Hamas and Fatah: No civil war
Do not fall into the trap of facile analysis. Fatah vs Hamas has nothing to do with secular vs. Islamist. Read researcher Jean-François Legrain's analysis.
Fatah vs. Hamas, heading toward an internecine Palestinian war?
LEMONDE.FR | 14.12.06 | 13h04 • Updated 15.12.06 | 12h08
The unabridged debate with Jean-François Legrain, CNRS researcher, Friday, December 15th, 11:00 am
Q. What are the main differences between the Fatah and Hamas organizations?
These are two organizations with very different origins. Fatah is a national liberation movement that appeared towards the end of the 1950’s and the beginning of the 1960’s, which, over the years, has become the principal force for Palestinian nationalism. It is the most important organization within the PLO [Palestine Liberation Organization, composed of numerous organizations], and it is Fatah that is the backbone of the autonomous Palestinian Authority put in place by the 1993 Oslo Accords.
Hamas is a Muslim Brotherhood movement whose major activity was once the active preaching of a certain reading of Islam. But starting in 1987, during the First Intifada, the Muslim Brotherhood movement was compelled to join the national struggle against the Occupation. And Hamas was born of this transformation in the Muslim Brotherhood.
Q. What is the balance of power between Fatah and Hamas? What support have they found within the population and from neighboring countries?
The legislative elections that took place in January 2006 put on display the bi-polarity on the Palestinian political scene because Hamas and Fatah, and they alone, won 90% of the seats in Parliament and 80% of the vote.
Hamas won an absolute majority, with 56% of the vote, while Fatah won 34%. Concerning the number of seats, the gap was less significant, since Hamas got 41% and Fatah 35% The two movements today constitute the heart of the Palestinian political scene.

-------

• COMPLETE THE FOLLOWING:
[A] Answer from the interview on Fatah and Hamas:
(i) Toward what period did Fatah appear?
(ii) In what year was the Muslim Brotherhood movement compelled to join the national struggle against the Occupation?
(iii) In what month and year did the legislative elections take place?
[B] Update the stretch of the interview on Fatah and Hamas from "These are two" through "1993 Oslo Accords.", replacing "backbone" with "mainstay".
Rely only on the interview on Fatah and Hamas.

• SOURCE EXCERPT:
-------

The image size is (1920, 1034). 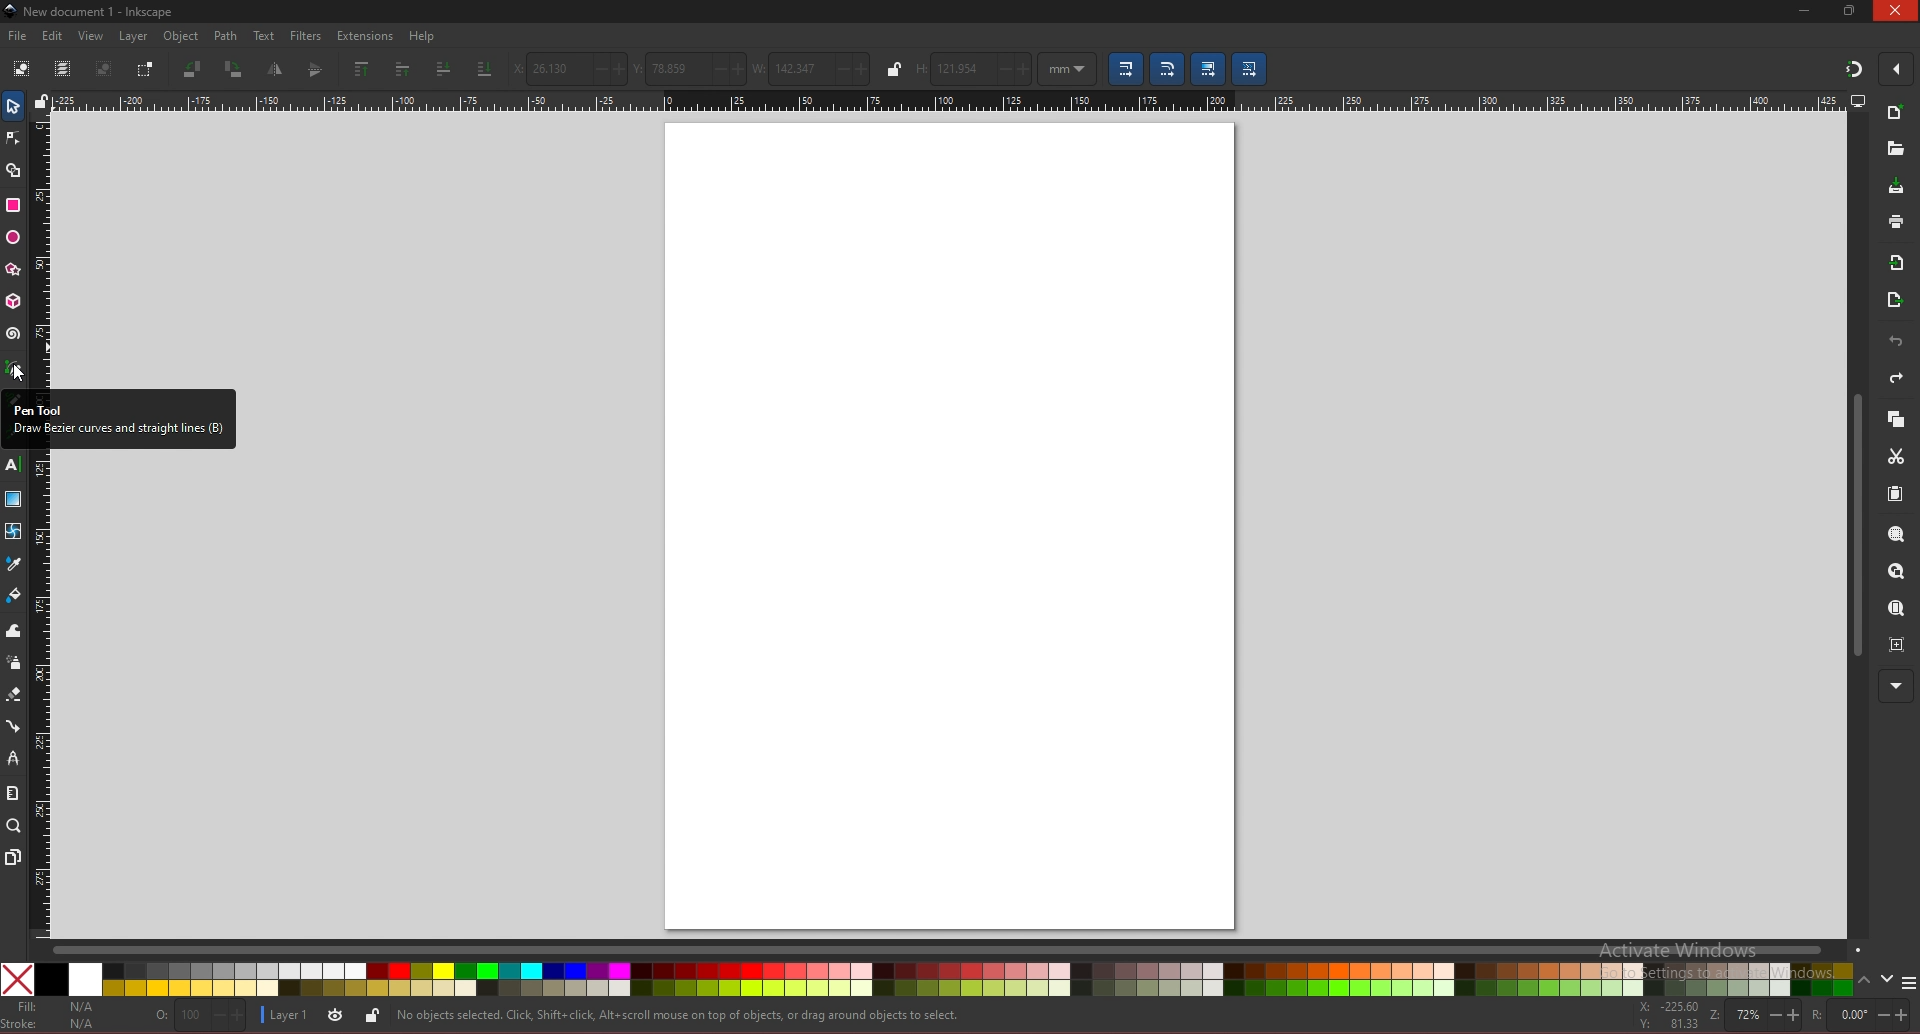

-------

• RESPONSE LIST:
[A]
(i) Toward the end of the 1950s and the beginning of the 1960s.
(ii) 1987.
(iii) January 2006.

[B]
These are two organizations with very different origins. Fatah is a national liberation movement that appeared towards the end of the 1950’s and the beginning of the 1960’s, which, over the years, has become the principal force for Palestinian nationalism. It is the most important organization within the PLO [Palestine Liberation Organization, composed of numerous organizations], and it is Fatah that is the mainstay of the autonomous Palestinian Authority put in place by the 1993 Oslo Accords.